A "RV16" ISA with larger than 16-bit addressing would completely break the RISC-V ISA model.

But you can feel free to take this as an exercise. Take the RISC-V specs, define XLEN=16, discard all 32-bit base instructions and only keep 16-bit instructions from the C extension, and see how far you can go. Haven't thought it through. Maybe it's trivial. Maybe some things would be severely missing.
anotherlin:

--- Quote from: tom66 on April 19, 2023, 06:50:47 pm ---Having spent some time with Cortex-M0 and PIC32's M4K core, I see a lot of advantages of having 32-bit word width.  For instance, when doing fixed point math, it can significantly improve the resolution that can be computed -- this is especially useful if the core features a 32x32-bit multiplier... 

--- End quote ---

The use case you are describing is exactly why you should definitely go for an ARM M0, PIC32, or RV32. Doing 32-bit fixed-point math is rather what a full featured CPU would do.

I was rather thinking about a microcontroller doing basic "housekeeping", handling user interface (no high speed I/O). What can be handled by 8-bit registers doing carry additions for 32-bit value, and loops for multiplication.


--- Quote ---Ultimately, is there a significant saving in die area to justify the added complexity of having a 16-bit core too?

--- End quote ---

Yes, I agree with you. The other answer by SiliconWizard convinces me. With today's technologies, there's probably not much to be gained by reducing to 16-bit.
anotherlin:

--- Quote from: SiliconWizard on April 19, 2023, 08:29:15 pm ---As to the register size itself, I think it's in most cases, using modern process nodes, an almost absolutely irrelevant point, except possibly in extremely niche applications.
...

[...] or you were designing an ultra-small IC with maybe just a few hundred bytes of memory and a few pads, maybe something to run a very basic watch, or something.

--- End quote ---

You guys convinced me :)  I agree with you that with modern processes, not much saving can probably be achieved.
But yes, I was really thinking something very low-area, low-power. Basically replacing what microcontrollers (8051) do.

Maybe as a drop-in microcontroller to include on a FPGA. Bigger ones (Artix7 may even be considered a small one today), feature DSP primitives (adder and multiplier) which help implementation of ALU, and some even have embedded ARM cores.
But my guess, a RV32E would still eat quite some resources on something smaller like a Lattice's ICE40.


--- Quote ---But you can feel free to take this as an exercise. Take the RISC-V specs, define XLEN=16, discard all 32-bit base instructions and only keep 16-bit instructions from the C extension, and see how far you can go.
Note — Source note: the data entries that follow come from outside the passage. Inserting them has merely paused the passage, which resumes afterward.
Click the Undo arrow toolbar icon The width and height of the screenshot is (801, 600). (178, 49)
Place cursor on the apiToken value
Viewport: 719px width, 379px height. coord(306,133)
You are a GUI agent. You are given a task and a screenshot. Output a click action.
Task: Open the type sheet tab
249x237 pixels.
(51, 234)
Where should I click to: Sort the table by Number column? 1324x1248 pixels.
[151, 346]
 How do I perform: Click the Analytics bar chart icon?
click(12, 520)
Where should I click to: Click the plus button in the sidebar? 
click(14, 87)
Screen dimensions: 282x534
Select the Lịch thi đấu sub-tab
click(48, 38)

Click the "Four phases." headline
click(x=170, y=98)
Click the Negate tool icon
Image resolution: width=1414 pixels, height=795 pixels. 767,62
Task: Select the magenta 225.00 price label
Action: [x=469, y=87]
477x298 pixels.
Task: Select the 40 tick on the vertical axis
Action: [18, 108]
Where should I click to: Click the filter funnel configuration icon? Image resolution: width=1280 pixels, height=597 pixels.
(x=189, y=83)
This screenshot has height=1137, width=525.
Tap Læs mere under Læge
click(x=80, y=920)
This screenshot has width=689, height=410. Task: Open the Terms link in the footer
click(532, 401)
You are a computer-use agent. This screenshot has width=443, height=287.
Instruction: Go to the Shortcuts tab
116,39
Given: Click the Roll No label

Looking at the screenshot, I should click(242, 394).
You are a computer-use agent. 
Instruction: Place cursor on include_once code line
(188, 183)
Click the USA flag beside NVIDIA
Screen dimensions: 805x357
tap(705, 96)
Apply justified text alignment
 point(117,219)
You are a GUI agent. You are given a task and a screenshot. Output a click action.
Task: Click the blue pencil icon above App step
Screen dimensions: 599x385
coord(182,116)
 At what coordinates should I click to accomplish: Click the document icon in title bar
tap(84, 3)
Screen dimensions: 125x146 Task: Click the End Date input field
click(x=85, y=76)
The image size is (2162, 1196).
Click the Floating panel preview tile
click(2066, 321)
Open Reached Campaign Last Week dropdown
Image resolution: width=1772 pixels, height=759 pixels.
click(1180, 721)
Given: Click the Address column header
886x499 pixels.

Haven't thought it through. Maybe it's trivial. Maybe some things would be severely missing.

--- End quote ---

The whole point of RISC-V is that it is a standard. There is not much point to creating a 16-bit extension just for fun or for the sake of exercise. But yes, using/permitting only 16-bit encoding for instructions, while keeping 32-bit RV32E instructions, would achieve something like what a 16/32 Motorolla 68000 does. I'll find some time and dig into the Risc-V spec to see if that's possible.